[webkit-changes] [WebKit/WebKit] 629632: [JSC][WASM][Debugger] Fix debugger races with idle...

Yijia Huang Mon, 09 Feb 2026 19:14:04 -0800

  Branch: refs/heads/main
  Home:   https://github.com/WebKit/WebKit
  Commit: 629632da96e15c297e5260d60f185ba93ff649c3
      
https://github.com/WebKit/WebKit/commit/629632da96e15c297e5260d60f185ba93ff649c3
  Author: Yijia Huang <[email protected]>
  Date:   2026-02-09 (Mon, 09 Feb 2026)


  Changed paths:
    M Source/JavaScriptCore/runtime/VMManager.cpp
    M Source/JavaScriptCore/runtime/VMManager.h
    M Source/JavaScriptCore/runtime/VMTraps.h
    M Source/JavaScriptCore/wasm/debugger/WasmDebugServerUtilities.h
    M Source/JavaScriptCore/wasm/debugger/WasmExecutionHandler.cpp
    M Source/JavaScriptCore/wasm/debugger/WasmExecutionHandler.h
    M Source/JavaScriptCore/wasm/debugger/tests/ExecutionHandlerIdleStopTest.cpp
    M Source/JavaScriptCore/wasm/debugger/tests/ExecutionHandlerTest.cpp
    M Source/JavaScriptCore/wasm/debugger/tests/ExecutionHandlerTestSupport.h

  Log Message:
  -----------
  [JSC][WASM][Debugger] Fix debugger races with idle and active VMs in 
stop-the-world
https://bugs.webkit.org/show_bug.cgi?id=307288
rdar://169930077

Reviewed by Mark Lam.

Fix multiple race conditions in VMManager's stop-the-world mechanism that
caused the WASM debugger to fail when handling idle VMs (not executing code)
and active VMs (executing code) concurrently. Investigation revealed three
interconnected issues that needed fixing together.

The Story:

We started investigating flaky WASM debugger behavior where interrupting
idle VMs would sometimes fail or cause assertion failures. Tracing through
the code revealed a cascade of architectural issues:

Issue 1: VM Debug State Management Race
========================================

The WasmExecutionHandler's debugger callback (wasmDebuggerOnStop) runs on
the LAST VM that stops. The old code called markVMStates() in this callback,
which iterated through ALL VMs and marked them as stopped.

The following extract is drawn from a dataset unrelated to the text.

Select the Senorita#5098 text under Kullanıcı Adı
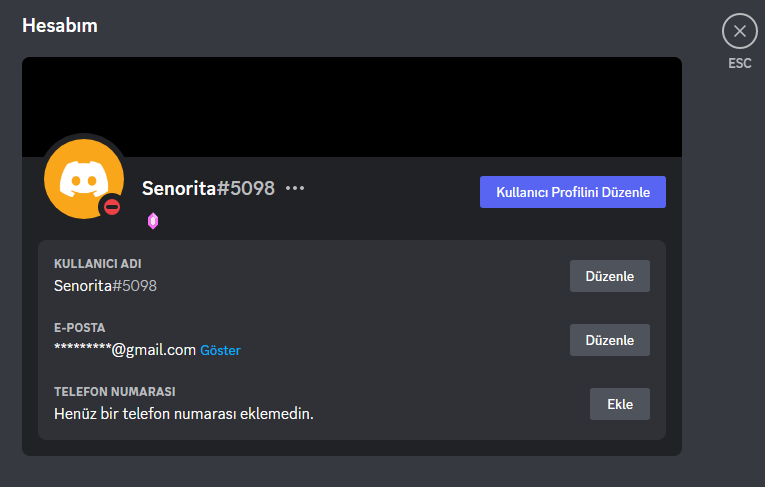765x487 pixels. (x=105, y=285)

However, this
created a race condition with idle VMs:

- Active VMs (executing code) stop immediately when they check traps
- Idle VMs (not executing code) stop via RunLoop dispatch callbacks
- The dispatch task might not have been triggered/executed yet when the
  debugger callback runs
- But markVMStates() marks the idle VM as "stopped" even though its
  dispatch callback hasn't run yet and it hasn't actually stopped
- This creates inconsistent state where the debugger thinks a VM is stopped
  but the VM is still running/idle

Example race sequence:
T1 (Main): VMManager::requestStopAll() sets traps and dispatches stop handlers
T2 (Active VM): Checks traps immediately and calls notifyVMStop()
T3 (Active VM): Enters debugger callback as last active VM
T3 (Active VM): Callback calls markVMStates() -> marks idle VM as "stopped"
T4 (Idle VM): Dispatch callback hasn't run yet -> still processing RunLoop 
events
Result: State inconsistency - debugger thinks idle VM stopped, but it hasn't

Fix: Move debug state management into VMManager::notifyVMStop() where EACH
VM sets its own state (setStopped) when it ACTUALLY stops, not having one VM
mark all other VMs from the callback. Each VM clears its state (clearStop)
when it exits notifyVMStop(). This ensures state transitions are synchronized
with the actual stop coordination.

Issue 2: RunLoop Dispatch Complexity
====================================

For idle VMs (not executing, not checking traps), we use RunLoop dispatch
to deliver stop requests. The old implementation (handleStopViaDispatch)
manually orchestrated the entire stop sequence:
- Test-and-clear the trap flag
- Manually increment active VM count
- Call notifyVMStop
- Manually decrement active VM count

This was error-prone and duplicated logic from VM entry services.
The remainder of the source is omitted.